→ Exercise description
Please copy out every line of the data word for word.

*** Opening of Information supplied ***

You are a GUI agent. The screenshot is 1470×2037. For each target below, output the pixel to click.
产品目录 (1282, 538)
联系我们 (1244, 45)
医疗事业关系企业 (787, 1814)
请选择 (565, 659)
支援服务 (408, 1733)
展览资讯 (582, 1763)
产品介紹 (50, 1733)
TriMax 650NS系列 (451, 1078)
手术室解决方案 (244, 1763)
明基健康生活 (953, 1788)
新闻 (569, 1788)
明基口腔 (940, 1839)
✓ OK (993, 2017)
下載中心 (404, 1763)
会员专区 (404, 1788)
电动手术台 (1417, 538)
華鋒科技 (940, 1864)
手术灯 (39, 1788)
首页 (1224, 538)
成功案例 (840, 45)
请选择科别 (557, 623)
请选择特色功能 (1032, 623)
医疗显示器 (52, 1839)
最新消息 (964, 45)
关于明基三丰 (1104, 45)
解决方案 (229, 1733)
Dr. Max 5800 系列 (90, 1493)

*** Close of Information supplied ***

→ Answer to this exercise
You are a GUI agent. The screenshot is 1470×2037. For each target below, output the pixel to click.
产品目录 (1282, 538)
联系我们 (1244, 45)
医疗事业关系企业 (787, 1814)
请选择 (565, 659)
支援服务 (408, 1733)
展览资讯 (582, 1763)
产品介紹 (50, 1733)
TriMax 650NS系列 (451, 1078)
手术室解决方案 (244, 1763)
明基健康生活 (953, 1788)
新闻 (569, 1788)
明基口腔 (940, 1839)
✓ OK (993, 2017)
下載中心 (404, 1763)
会员专区 (404, 1788)
电动手术台 (1417, 538)
華鋒科技 (940, 1864)
手术灯 (39, 1788)
首页 (1224, 538)
成功案例 (840, 45)
请选择科别 (557, 623)
请选择特色功能 (1032, 623)
医疗显示器 (52, 1839)
最新消息 (964, 45)
关于明基三丰 (1104, 45)
解决方案 (229, 1733)
Dr. Max 5800 系列 (90, 1493)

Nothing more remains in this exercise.